On June 21, the room was vibrant, loud and full of life. It keeps Chance’s story going, she said.
“It almost keeps him alive,” said Jeff Mack, Chance’s stepfather.
You can never replace the loss of a child, Gretchen Mack said, but Chance’s memory has brought so many unexpected people into their lives.
“It's like throwing a stone in a pond, and the ripples just keep going, and you don't know when the ripples are going to stop,” she said. “Hopefully that'll be the same with the V Cafe and the VFW.”

As Soderquist picked up his order from the V Cafe counter, he proclaimed “satisfaction guaranteed” with a big grin, prompting a hug from Vu and a smile from Nguyen.
He’s been thrilled to have the V Cafe in a town where there are limited food options, adding it’s like having a Michelin-star restaurant. Many people, like Soderquist, come in for the food but also because they enjoy visiting Vu and her husband.
Soderquist enlisted in the Navy on his 17th birthday and was in the service from 1966 to 1969.
“I had always wanted to be in the air Navy division. In my era, everyone was going to go,” he said. “So, it was a choice for me.”
As he walked through the bar and cafe area, he noted that the number of people milling about would have been unheard of at the post prior to the V Cafe.
“The smell and the aroma when you walk in, when they're cooking, is fabulous, and the food is phenomenal,” Soderquist said. “If the food wasn't good, the story wouldn't work.”

Wrapping Up
As the dinner service was nearly done, a customer came in and ordered three shaking beefs. It’s a popular dish that comes out on a sizzling platter. It also takes the longest to make and is inevitably ordered right before closing.

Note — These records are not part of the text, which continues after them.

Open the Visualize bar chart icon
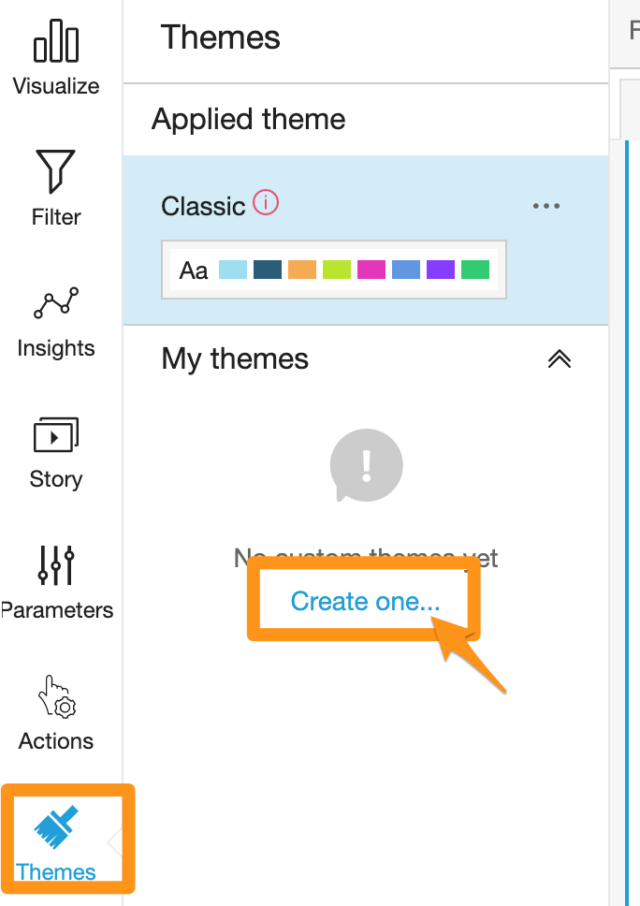 tap(56, 40)
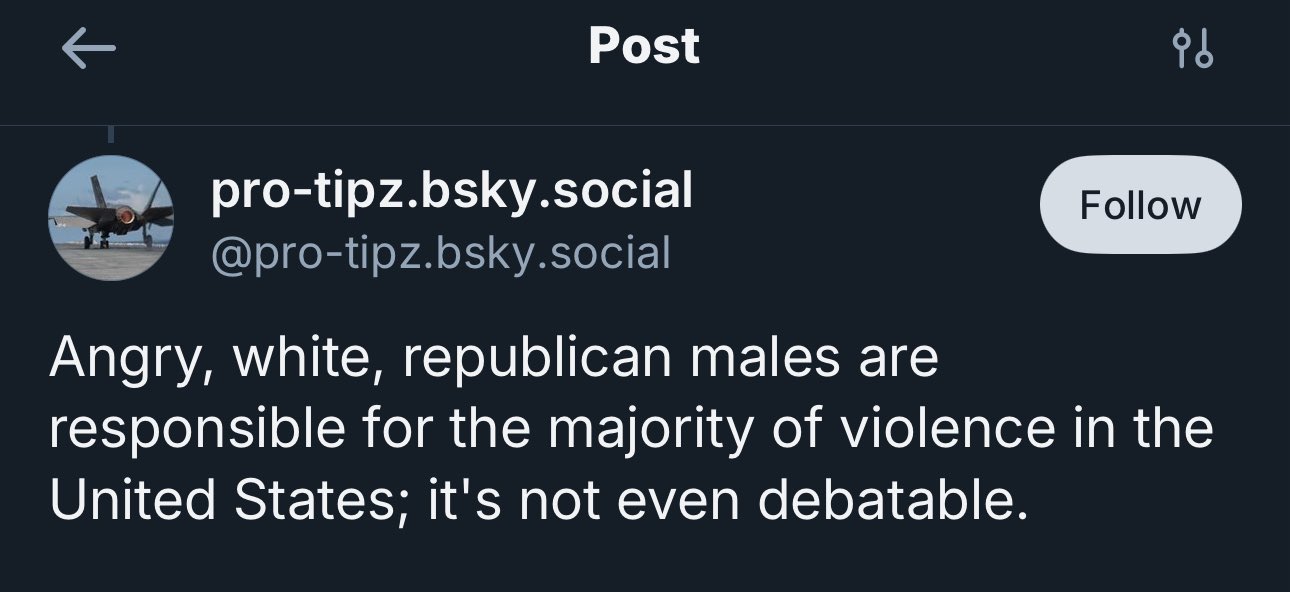Tap the circular jet aircraft image
This screenshot has width=1290, height=592.
pyautogui.click(x=111, y=218)
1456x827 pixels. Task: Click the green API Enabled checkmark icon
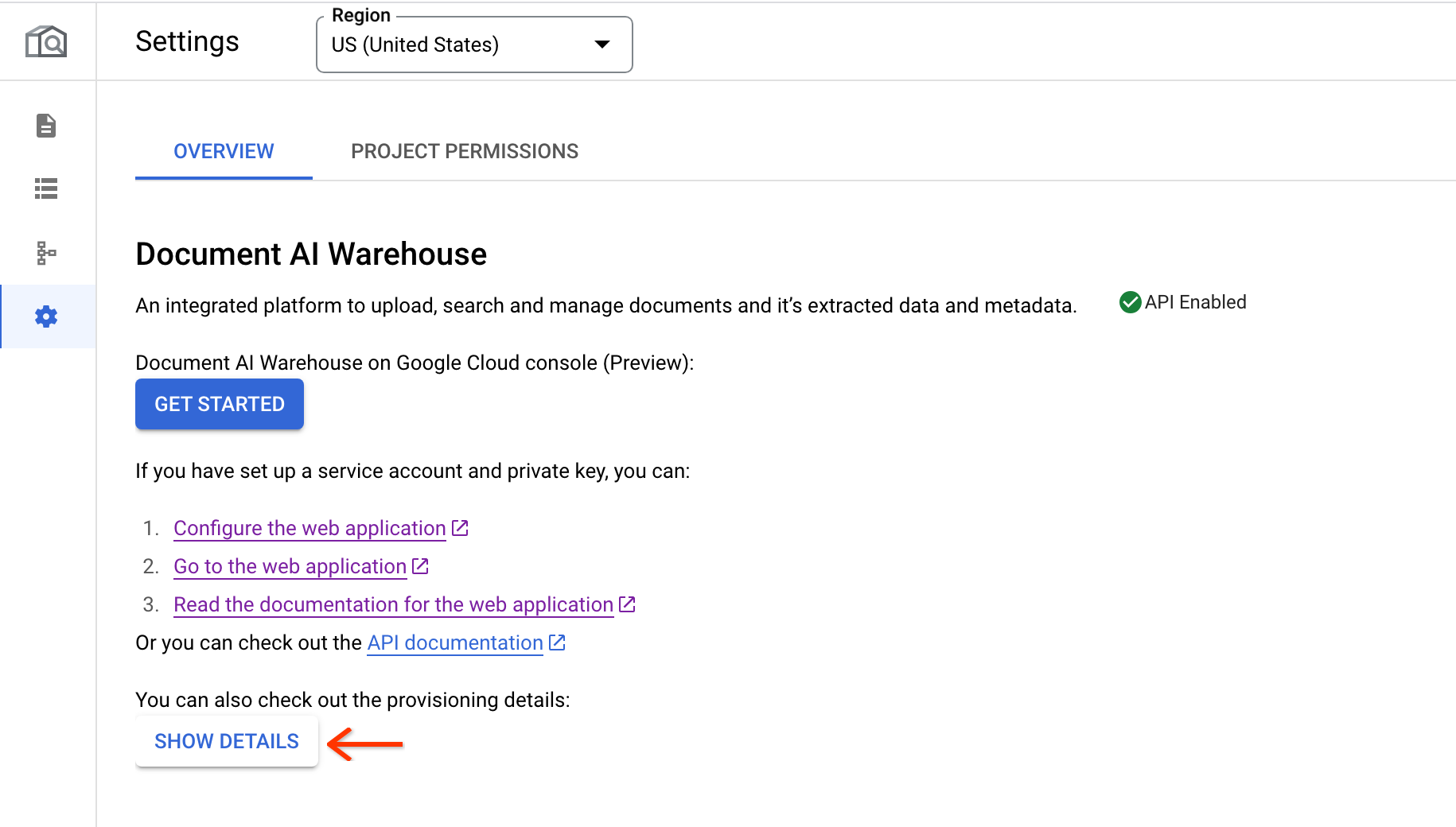tap(1130, 302)
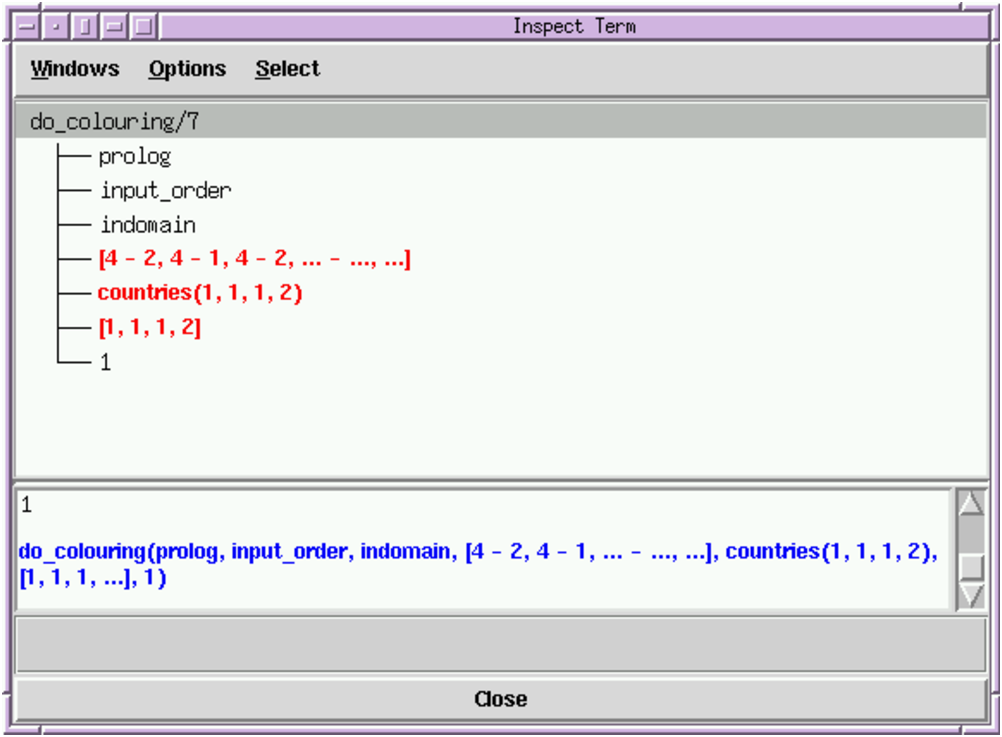Open the Windows menu
Image resolution: width=1002 pixels, height=737 pixels.
[x=75, y=69]
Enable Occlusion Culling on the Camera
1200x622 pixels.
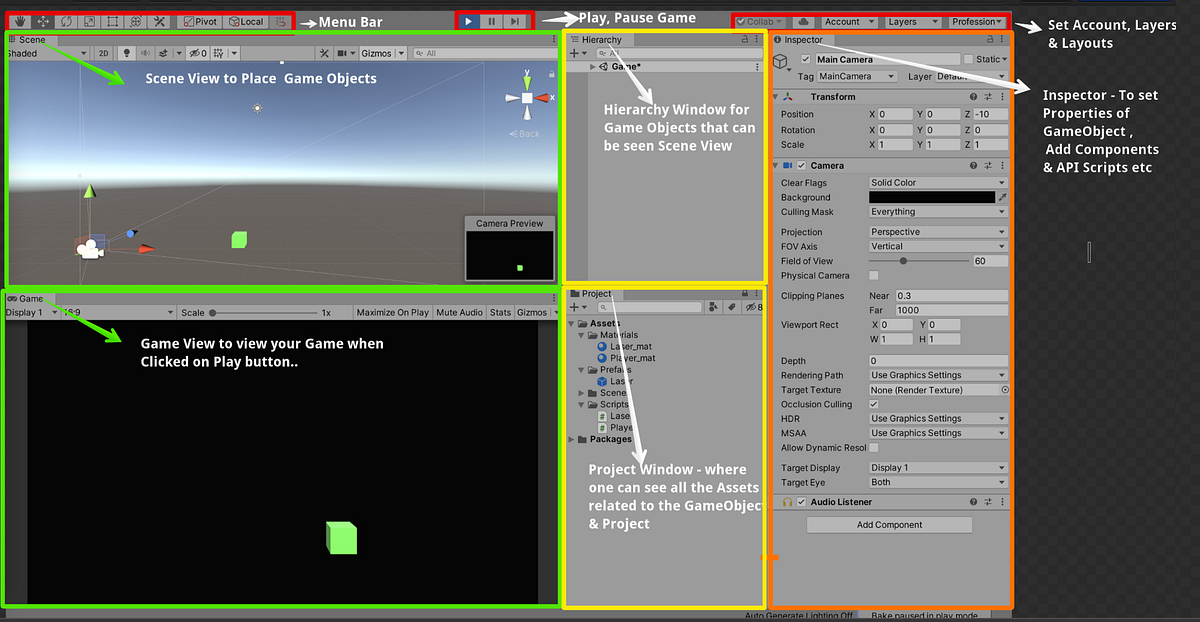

That doesn’t bother Vu. It makes her laugh and smile as she constantly reminds her staff to focus on the good vibes.
For the couple, almost every day is a 16- to 18-hour day. They juggle a family and two busy restaurants.
“At the end of every night, we are extremely exhausted, but it's a major sense of fulfillment for us, and we go home virtually every night smiling, knowing that the next morning, we're going to wake up very inspired to do it all over again,” she said.
As she and her staff closed up for the night, she paused to reflect in the dining room, sitting next to flowers a few residents delivered to her. They knew it was a special night.
“You can't help at the end of the night feeling so great and feeling so overwhelmed by all the love and support that was given to us,” she said.
They don’t plan to relocate the V Cafe. The VFW feels like home.
With the help of the VFW post, they’ve invested hours in updates to the space and plan to keep improving it.
While a Vietnamese restaurant in a VFW post might strike people as interesting or strange, chalking it up to an ironic story doesn’t do the place justice. That’s just the surface-level view.
“I think the most important thing is to look beyond that irony. It's almost a balance, right? Between the past and the future, kind of healing old wounds and embracing new beginnings,” she said. “And that's the way I choose to view it.
“You can choose to continue to say, ‘This is so weird, this is ironic,’ but by doing so, you kind of take away from the beauty and the poetry in the idea of what Elvis and I are doing with the V Cafe here inside the VFW post.”